Avista further said: “On May 10, 2019, Scott L. Morris, Chairman of the Board and Chief Executive Officer of Avista Corporation …, announced to the Company’s board of directors, that he will retire from the Company effective March 1, 2020.”

Share price decline

The announcement follows a decline in Avista Corp.’s share price of 16 percent since December 2018.

In the position of CEO since 2008

Morris has been Chairman and CEO of the Company since January 2008.

From January 2008 to January 2018 he also served as the Company’s President.

From May 2006 to December 2007, he served as the Company’s President and Chief Operating Officer (“COO”).

Morris also serves as chair of many of the Company’s subsidiaries, including having served as chair of the Ecova board until its sale on June 30, 2014.

Morris has been with the Company since 1981 and his experience includes management positions in construction and customer service and general manager of the Company’s Oregon utility business.

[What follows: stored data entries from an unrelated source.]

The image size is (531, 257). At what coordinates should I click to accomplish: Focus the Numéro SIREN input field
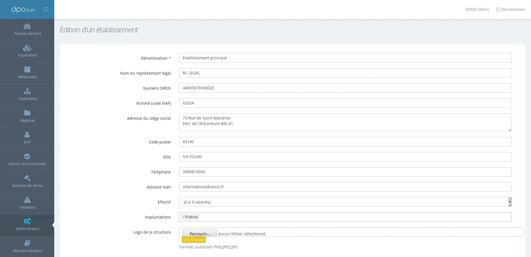pyautogui.click(x=345, y=88)
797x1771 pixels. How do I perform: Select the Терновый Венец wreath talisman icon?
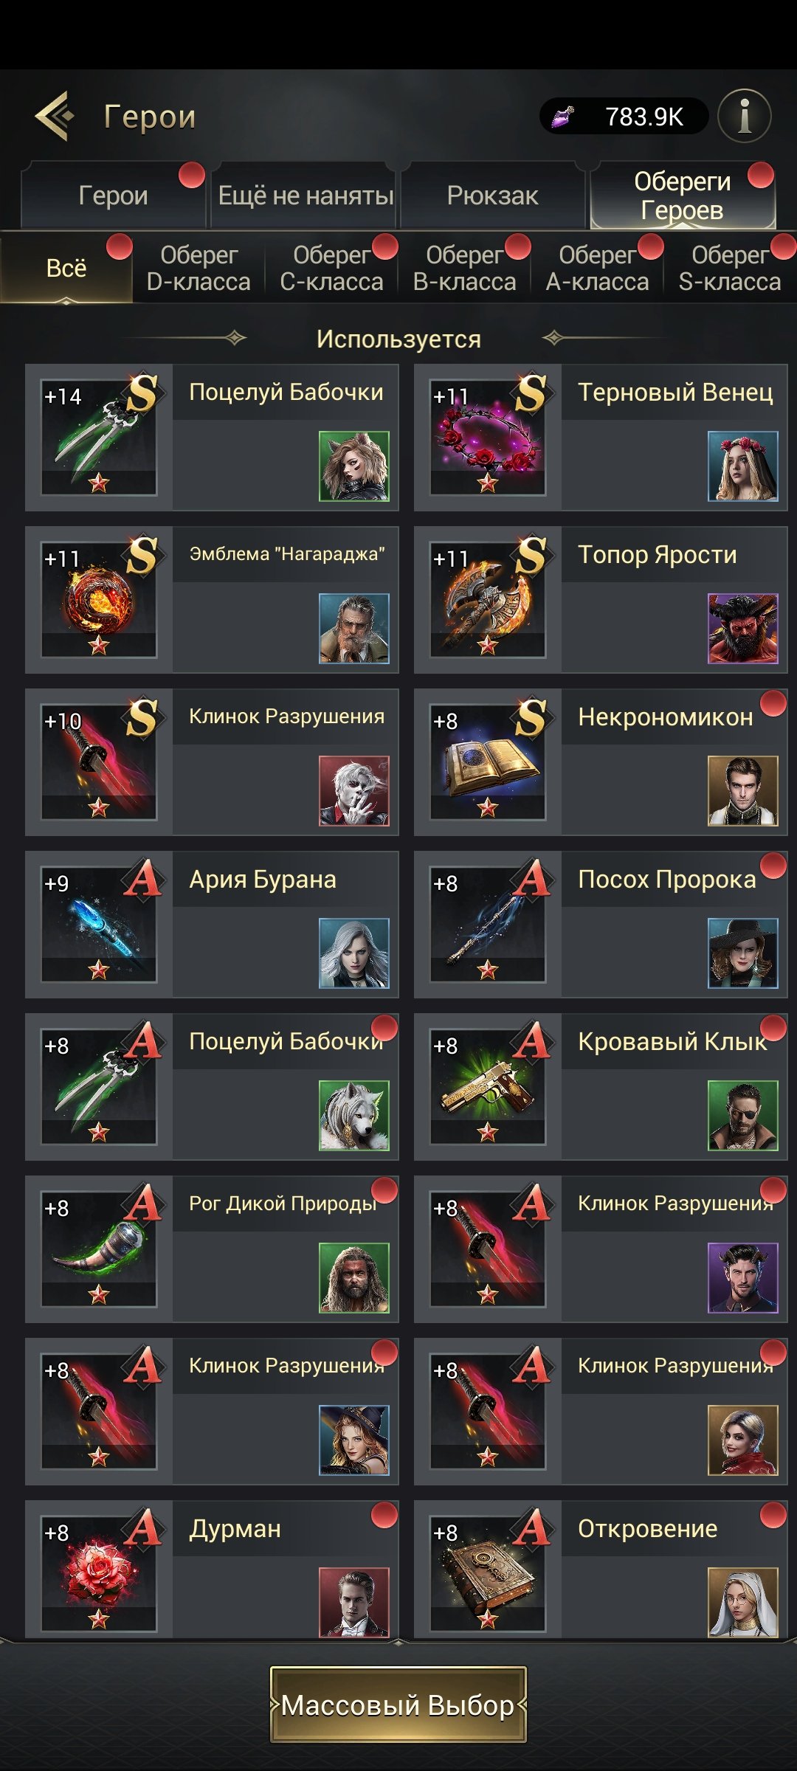(487, 438)
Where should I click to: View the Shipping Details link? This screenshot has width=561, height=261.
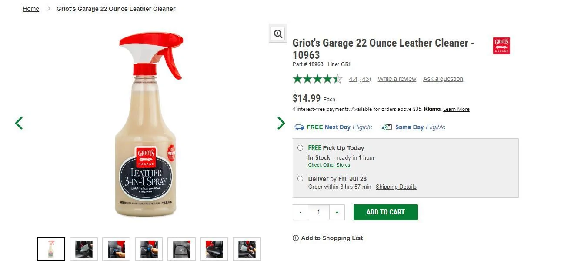click(x=396, y=187)
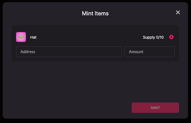Viewport: 191px width, 123px height.
Task: Dismiss the modal using the X icon
Action: click(178, 12)
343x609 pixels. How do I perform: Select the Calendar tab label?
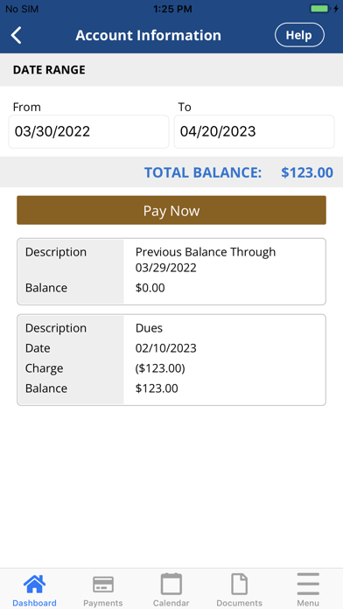coord(172,603)
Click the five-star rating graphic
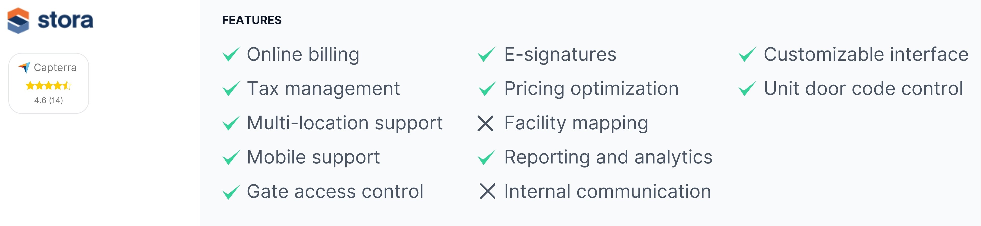 48,86
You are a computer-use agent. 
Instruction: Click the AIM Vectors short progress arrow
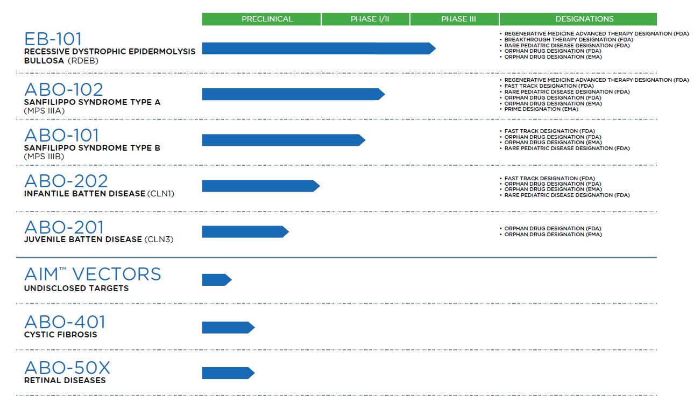pyautogui.click(x=216, y=280)
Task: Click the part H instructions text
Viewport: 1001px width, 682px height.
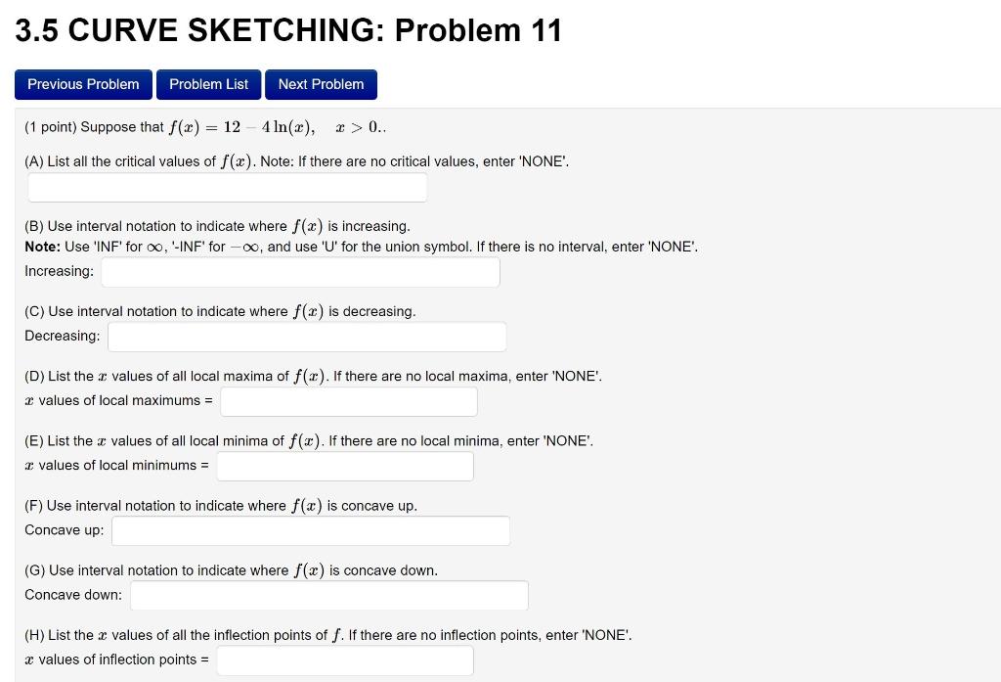Action: tap(327, 635)
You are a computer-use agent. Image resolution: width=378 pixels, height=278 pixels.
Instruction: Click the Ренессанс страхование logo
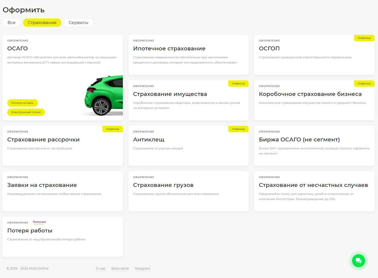pyautogui.click(x=40, y=222)
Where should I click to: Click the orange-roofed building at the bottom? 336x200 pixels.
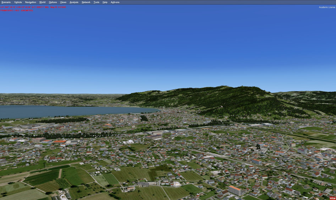(x=235, y=190)
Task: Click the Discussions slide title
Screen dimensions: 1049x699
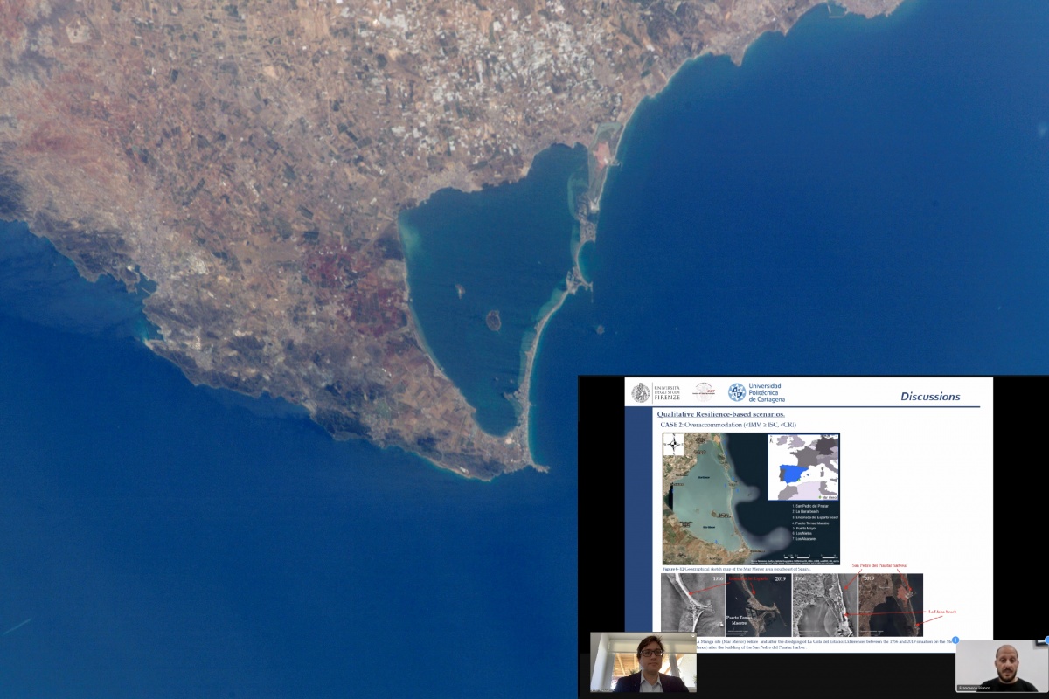Action: [x=930, y=397]
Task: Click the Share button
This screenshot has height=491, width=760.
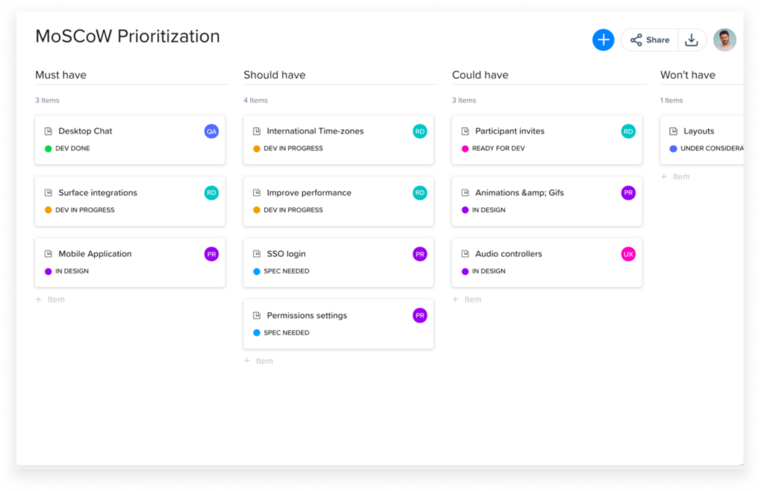Action: (649, 40)
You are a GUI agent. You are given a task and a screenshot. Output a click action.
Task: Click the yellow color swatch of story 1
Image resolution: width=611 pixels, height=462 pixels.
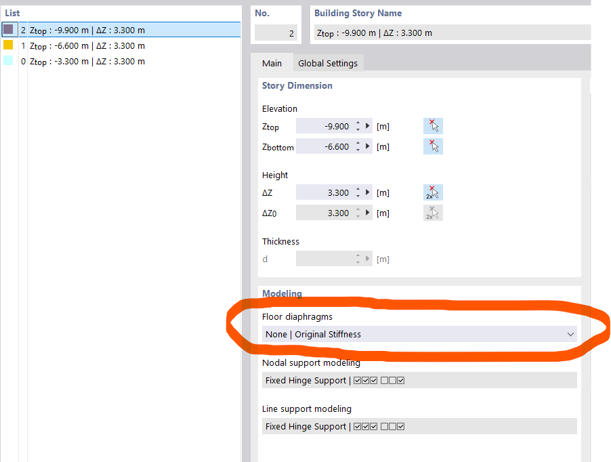click(8, 45)
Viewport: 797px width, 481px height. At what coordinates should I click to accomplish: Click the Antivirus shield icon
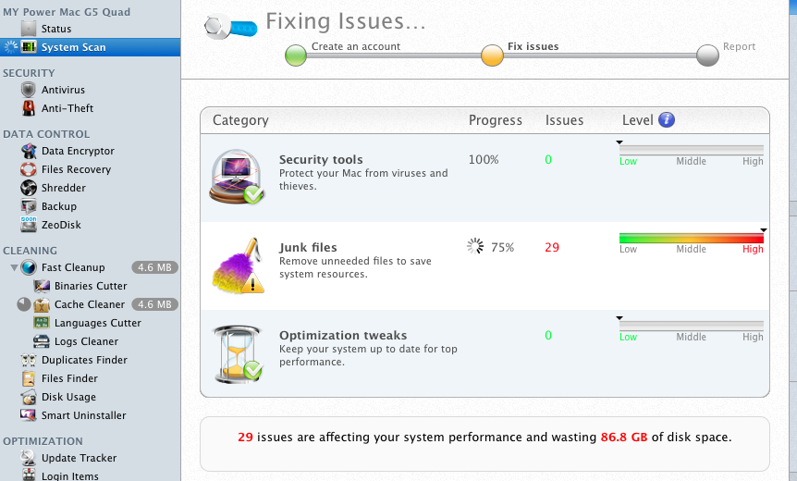click(x=27, y=90)
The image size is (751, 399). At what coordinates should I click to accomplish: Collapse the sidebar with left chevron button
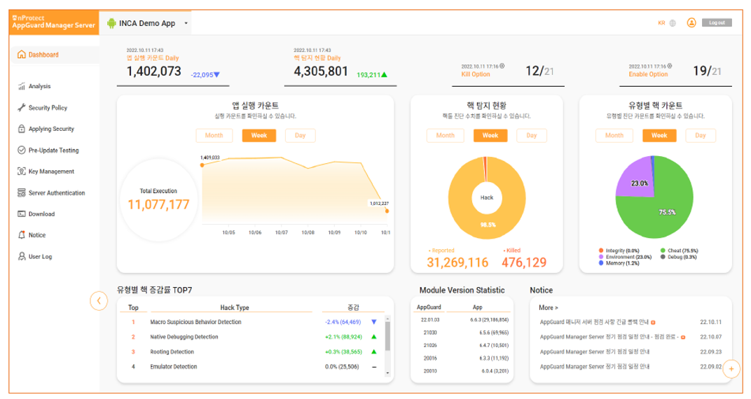click(x=99, y=300)
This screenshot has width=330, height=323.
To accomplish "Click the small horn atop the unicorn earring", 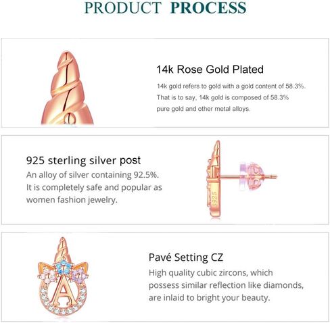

He was elected as a vice president in November 2000 and in February 2002 he was elected as a senior vice president.

He is a graduate of Gonzaga University and received his master’s degree from Gonzaga University in organizational leadership.

He also attended the Stanford Business School Financial Management Program and the Kidder Peabody School of Financial Management.

Morris serves on the boards of the Washington Roundtable, Edison Electric Institute and McKinstry and is the immediate past Chairman of the Board of Trustees of Gonzaga University.

He has served on a number of Spokane nonprofit and economic development Boards. Morris has extensive utility experience having spent his entire career in the industry.

He has experience leading a number of economic development and business association boards.

Push-out Score determined

The Push-out Score™ determined by exechange gauges the pressure surrounding the management change on a scale of 0 to 10.

exechange reached out to Avista and offered the company the opportunity to comment on the score.